Hoje não vou publicar nenhuma receita de natal, farei isso logo após a data porque testarei uma sobremesa na ocasião. Mas, pensei em deixar uma mensagem que corresponda a este momento.
Pensei em escrever sobre os ganhos deste ano com relação à visibilidade que a luta dos alérgicos ganhou, mesmo que tenhamos um grande caminho a trilhar. Porém, acordei pensando na fome e como esse direito tem sido negado a milhões de pessoas no mundo.
Já disse aqui que passo boa parte do meu tempo pensando em comida, mas fico muito consternada ao ver que há pessoas que moram nas ruas que não têm nada para comer ou que fazem apenas uma "refeição" por dia. Comer deveria ser um direito de verdade! A nossa constituição de 1988 prevê a alimentação como direito social atrelado à educação, moradia, lazer, segurança, trabalho, saúde, assistência aos desamparados e proteção à maternidade e à infância. Porém, poucos governos têm pensado nisso como um direito.
Dia desses li uma notícia dizendo que representantes de 170 países se reuniram em Roma para discutir medidas para combater a fome até 2025 (http://g1.globo.com/jornal-hoje/noticia/2014/11/representantes-de-mais-de-150-paises-discutem-fome-no-mundo.html). A resposta é simples: para que todos pudessem comer, o mundo teria que ter uma melhor distribuição de renda. Bato sempre nesta tecla porque acredito que as pessoas não possuem as mesmas oportunidades na vida e que só um projeto de país via ação governamental, pode assegurar o direito a que seus cidadãos não tenham fome. O Brasil tem feito este esforço garantindo o mínimo através do Bolsa Família, mas ainda não é o suficiente.

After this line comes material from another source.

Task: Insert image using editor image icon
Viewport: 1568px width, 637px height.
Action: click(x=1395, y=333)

Falar sobre a fome significa também falar sobre segurança alimentar: agrotóxicos, transgênicos, biodiversidade. Há muito tempo, por exemplo, acompanho a entrada dos transgênicos no nosso país e hoje mais do que nunca, tenho plena certeza que não é essa medida que irá reduzir a fome, mas enriquecer os poucos que possuem as maiores rendas do planeta. Penso que daqui há centenas de anos poderemos ter como direito social o comer com segurança (um sonho, uma utopia talvez).

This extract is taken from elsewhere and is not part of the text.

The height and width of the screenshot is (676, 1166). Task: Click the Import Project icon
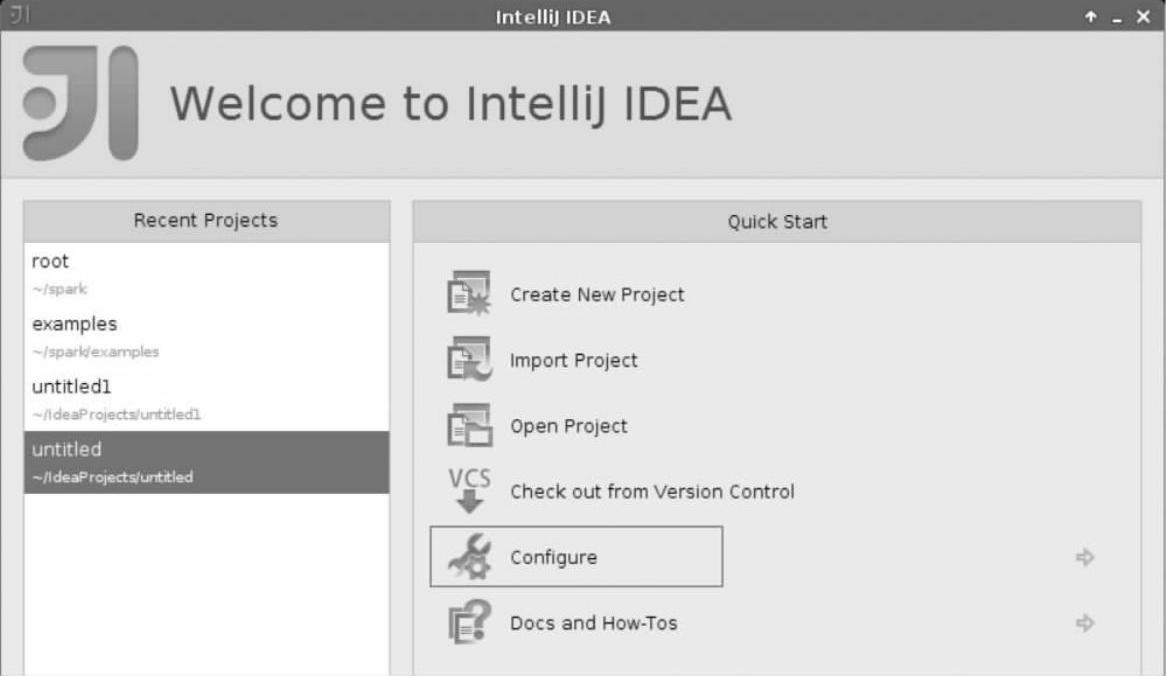coord(468,360)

Mas, o que nos toca mais diretamente, ainda mais nessa semana, é que poderíamos pensar em fazer ceias mais simples para que outros pudessem ter pelo menos uma saciedade. Não gosto dessas ações de fim de ano que buscam arrecadar alimentos para cestas básicas (O que é uma cesta básica? Básica para quem?), porque as pessoas precisam comer o ano inteiro e não somente no natal, e eu acho que isso é até um modo de aliviar a consciência daqueles que compram coisas sem necessidade. Mas, minha proposta é outra, é pensarmos numa ceia razoável, simples, para que assim pudéssemos, verdadeiramente, fazer jus ao que significa a data.
Certa vez, Jesus foi seguido por uma multidão. Ao entardecer, seus discípulos disseram para ele despedir as pessoas para que cada um procurasse comida e abrigo e Jesus mais que depressa disse: "Dai-lhes de comer", ao que eles retrucaram "nós só temos 5 pães e 2 peixes". Para quem acredita em milagres, isso foi o suficiente para alimentar a multidão, mas o princípio da ação estava em DIVIDIR. E se há algo que o natal pode nos trazer é a reflexão/ação para dividir o temos com os necessitados (não só no natal, mas no ano todo). Pense nisso!
Boas reflexões para o natal e para o ano que se aproxima!